To further improve the positive effects of the hydrogen presence during SIMS analyses and to gain insight into the mechanism of the cluster secondary ion formation, we studied the influence of atomic hydrogen on metals, metal oxides, and alloys. H radicals (neutral hydrogen atoms in the ground electronic state) are more reactive than H₂ molecules, so they are often used for enhancing the intensity of surface reactions [42,43,44,45]. Higher intensities of the metal hydride cluster secondary ions at the same pressure of the gas were expected due to the enhanced adsorption of H atoms as compared to H₂ molecules. The results confirmed our hypothesis of increased intensity of the hydride secondary ions. The mechanism of the cluster secondary ion formation upon treatment with a mixture of atomic and molecular hydrogen is discussed and evaluated in this article.

2. Materials and Methods

2.1. Preparation of the Samples

We used two different alloys with a homogenous distribution of elements. The composition in atomic percentages was 50% Ni and 50% Ti for the NiTi alloy, and 65% Fe, 19% Cr, 12% Ni, 1.5% Mn, 1.5% Mo, and 1% Si for the stainless steel sample. The NiTi sample was characterized by the producer Alfa Aesar (Thermo Fisher) while the composition of the stainless steel sample was determined with the EDXS method [29]. Both samples had their surfaces sufficiently polished during the process of their formation (NiTi sheet and stainless steel cube) to enable a successful SIMS analysis. Alloys were also covered with a thin layer of native oxide, which was removed by the 1 keV Cs⁺ ion sputtering prior to the study of the effects of hydrogen dissociation.

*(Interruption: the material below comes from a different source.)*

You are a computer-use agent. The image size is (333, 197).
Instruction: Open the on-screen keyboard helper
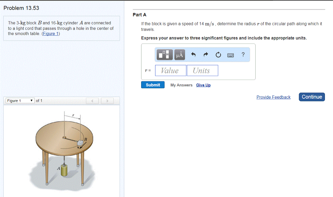point(230,55)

2.2. Secondary Ion Mass Spectrometry Measurements

The ToF-SIMS analyses were performed using the TOF.SIMS 5 instrument produced by the IONTOF. Bi⁺ primary ion beam with a lateral resolution of approximately 5 µm was used for the analysis. The energy of the Bi⁺ ions was 30 keV, and the current was between 1.1 and 1.5 pA. The ion beam was pulsed with a pulse length of 7 ns, providing the mass resolution m/Δm between 4000 and 15000, depending on the type of the secondary ion detected.

All the analyses were performed during dual-beam depth profiling with the Cs⁺ ions used as a sputtering ion beam. Their energy was 1 keV, and their current was between 60 and 69 nA. Sputtering with the Cs⁺ ions was performed over the 400 µm × 400 µm area, while the analysis with the Bi⁺ ions was performed over the 50 µm × 50 µm area located in the center of the depth profiling crater.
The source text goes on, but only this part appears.